Led by pro-Israel Reps. Josh Gottheimer (D-N.J.), Elaine Luria (D-Va.) and Tom Reed (R-N.Y.), the members stated in the letter, which was also sent to U.S. Secretary of State Antony Blinken, that many of them hoped the administration would deliver on its campaign promise of a longer and stronger deal that not only provided nuclear restrictions but also addressed Iran’s ballistic-missile program and sponsorship of international terrorism.

In his nomination hearing, Blinken had committed to maintaining the terrorism-related sanctions.

Instead, reports have indicated that the new deal addresses none of those concerns while likely providing billions of dollars in sanctions relief, in addition to lifting the Foreign Terrorist Organization designation for the Islamic Revolutionary Guard Corps (IRGC) and sanctions on members of the office of the Supreme Leader, Ayatollah Ali Khamenei.

Such a deal “would be providing a clear path for Iranian proxies to continue fueling terrorism,” wrote the authors of the letter.

Lifting, waiving or rescinding the sanctions would violate the administration’s previous commitment to Congress, they added.

“We will review any agreement closely, but from what we currently understand, it is hard to envision supporting an agreement along the lines being publicly discussed,” stated the letter. “As the [U.S.] State Department has often noted in reference to a nuclear agreement with Iran, ‘nothing is agreed until everything is agreed.’ We hope that no agreement is finalized without additionally addressing these concerns.”

The letter then asked the administration 16 questions it said were contingent on the group’s support of the deal and requested that the administration brief Congress with its answers within the next week. The questions focused on the administration’s expectation of Iran’s breakout time from now until 2031, with various years in between representing the expirations of critical sunset provisions on Iran set forth in the original 2015 deal, which reportedly have not been changed despite Iran’s significant progress in nuclear enrichment since that time.

Other questions focused on benefits to Russia, an Iranian ally that helped negotiate the new accord and is now at odds with the United States and its European allies following its military invasion of Ukraine.

The authors also asked the administration if the agreement would be presented to Congress for its approval in accordance with the Iran Nuclear Agreement Review Act (INARA), with the letter stating that the proper oversight role of Congress must be respected.

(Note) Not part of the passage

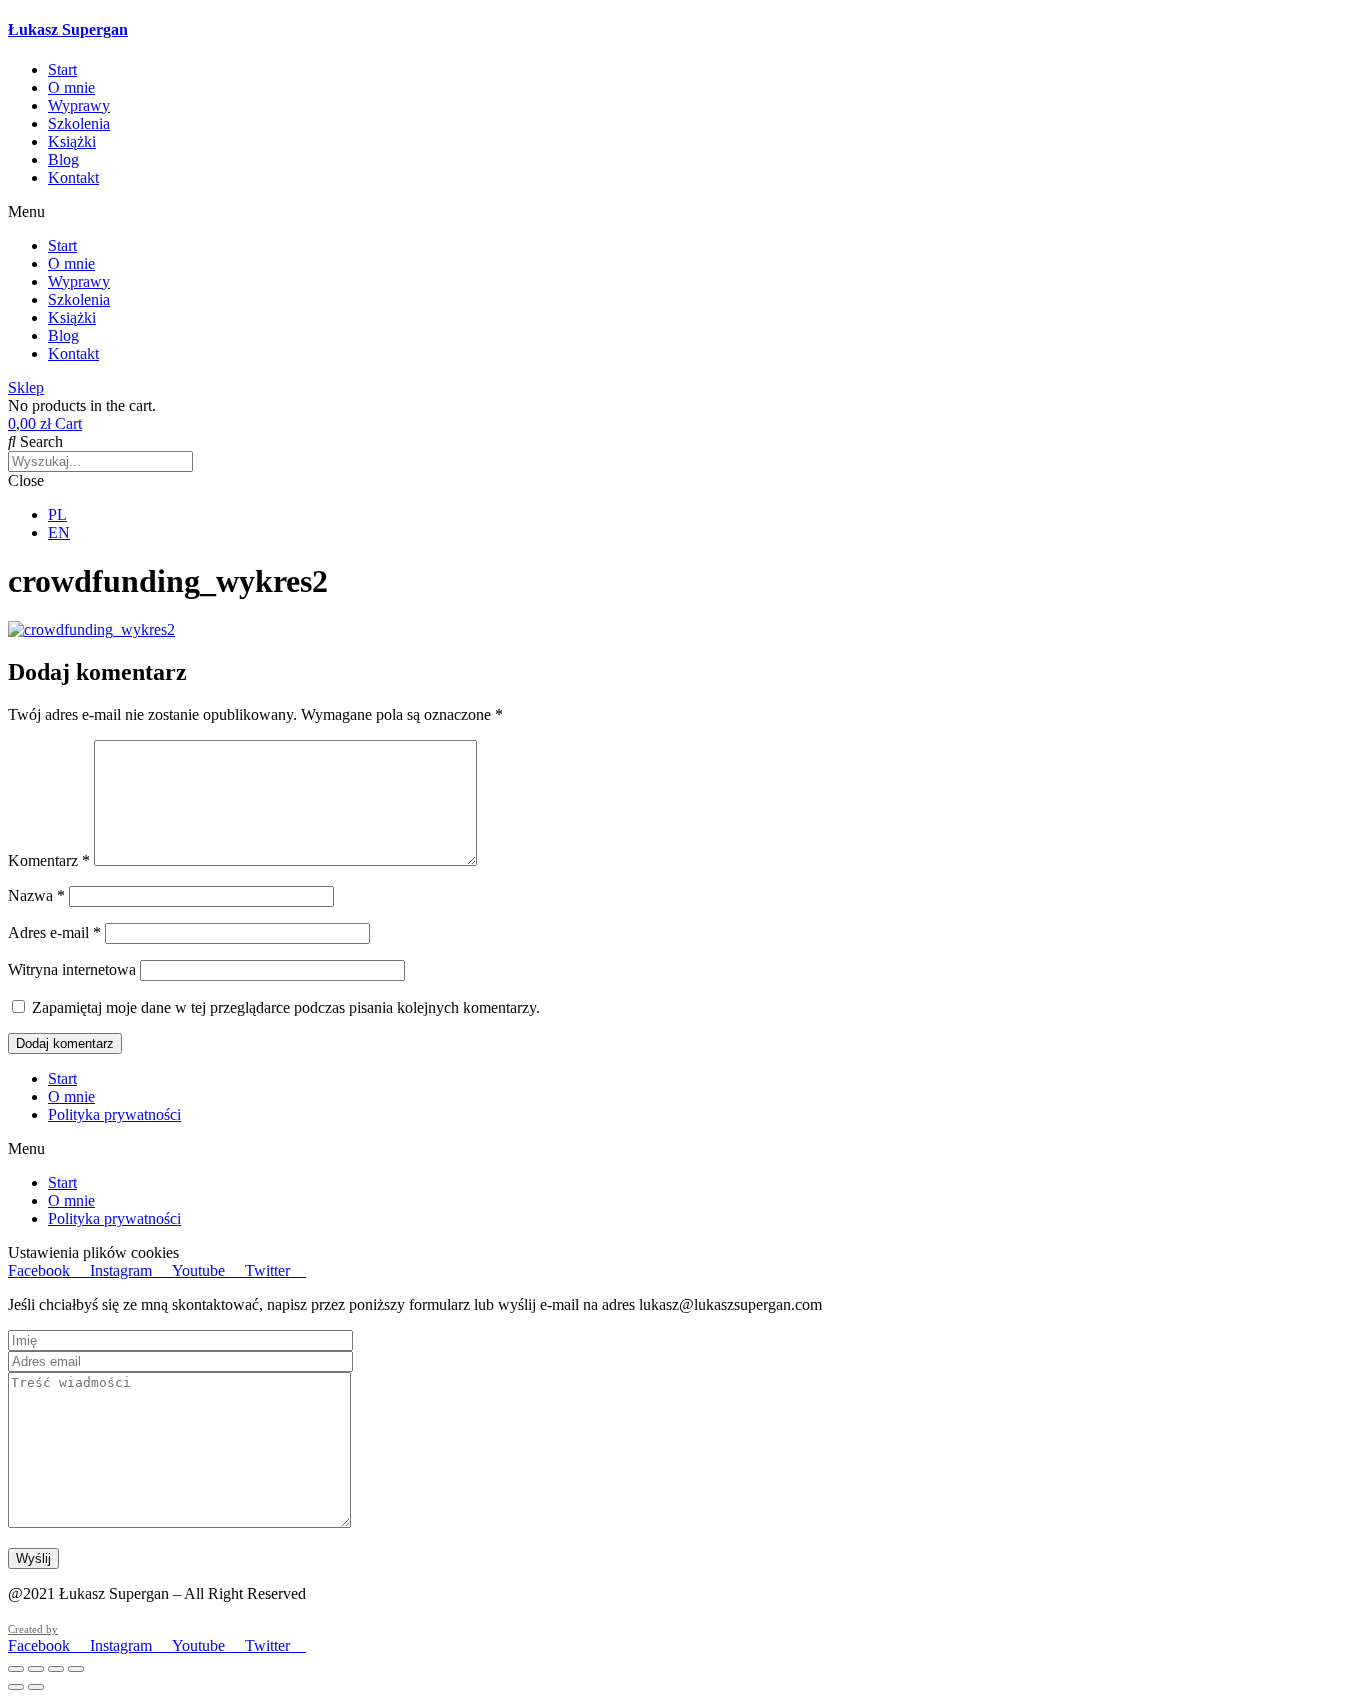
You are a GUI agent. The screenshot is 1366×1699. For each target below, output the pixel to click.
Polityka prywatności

Joining Gottheimer, Luria and Reed on the letter are Reps. Juan Vargas (D-Calif.), Darren Soto (D-Fla.), Haley Stevens (D-Mich.), Vicente Gonzalez (D-Texas), Jim Costa (D-Calif.), Peter Meijer (R-Mich.), Brian Fitzpatrick (R-Pa.), Donald Norcross (D-N.J.), Don Bacon (R-Neb.), Susie Lee (D-Nev.), Dean Phillips (D-Minn.), David Joyce (R-Ohio), Anthony Gonzalez (R-Ohio), Fred Upton (R-Mich.), Dan Meuser (R-Pa.), Thomas Suozzi (D-N.Y.), Jaime Herrera Beutler (R-Wash.) and Jared Golden (D-Maine).